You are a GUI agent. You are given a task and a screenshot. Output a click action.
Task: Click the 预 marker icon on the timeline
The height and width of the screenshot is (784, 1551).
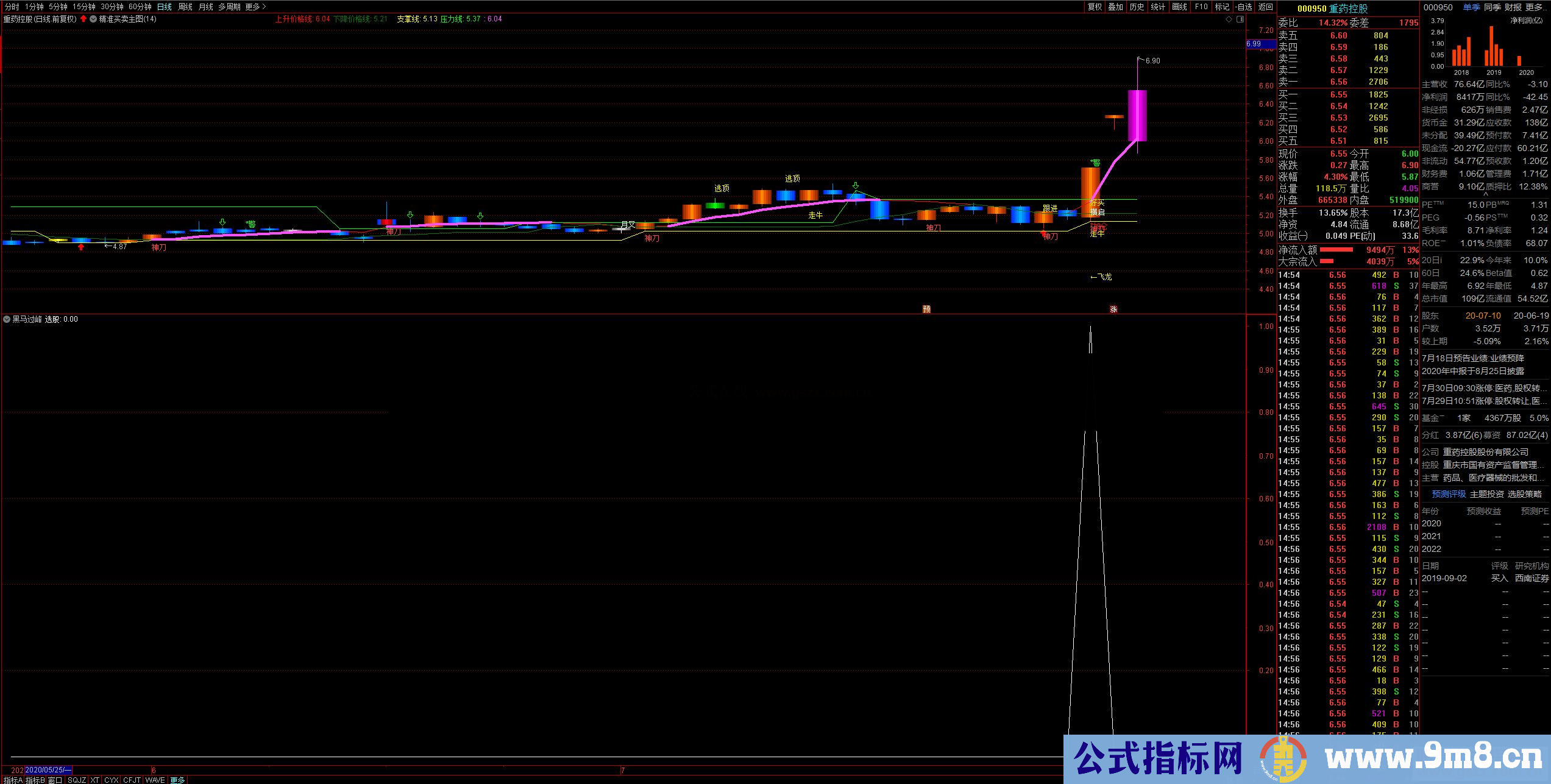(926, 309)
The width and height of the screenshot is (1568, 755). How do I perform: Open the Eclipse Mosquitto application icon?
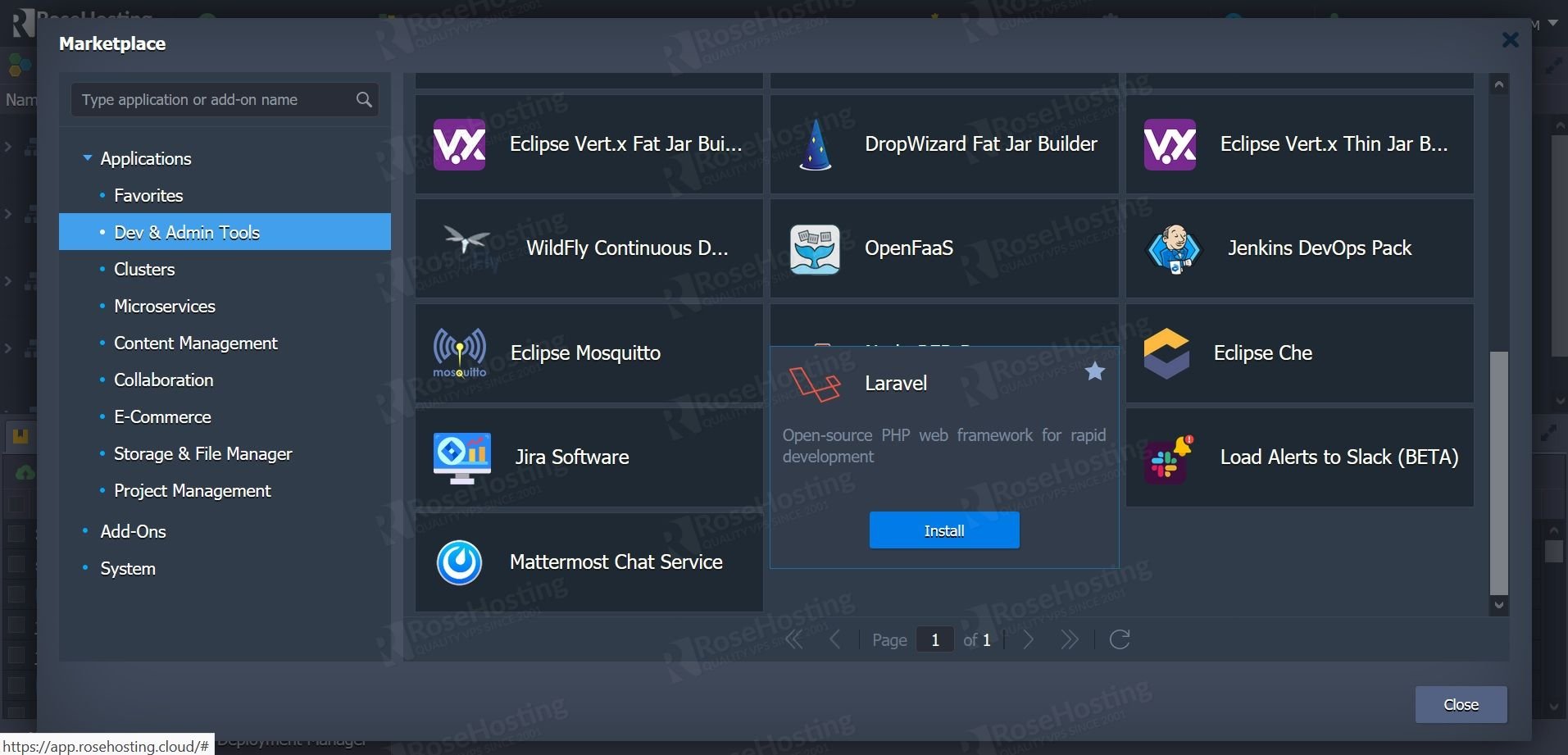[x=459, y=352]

*Assignment:* Drop the pictures and reproduce the rest of the data exactly.

*Problem solution:*
You are a GUI agent. You are given a task and a screenshot. Output a click action.
Task: Click the 预 marker icon on the timeline
The height and width of the screenshot is (784, 1551).
(926, 309)
The width and height of the screenshot is (1568, 755). How do I perform: Open the Eclipse Mosquitto application icon?
[x=459, y=352]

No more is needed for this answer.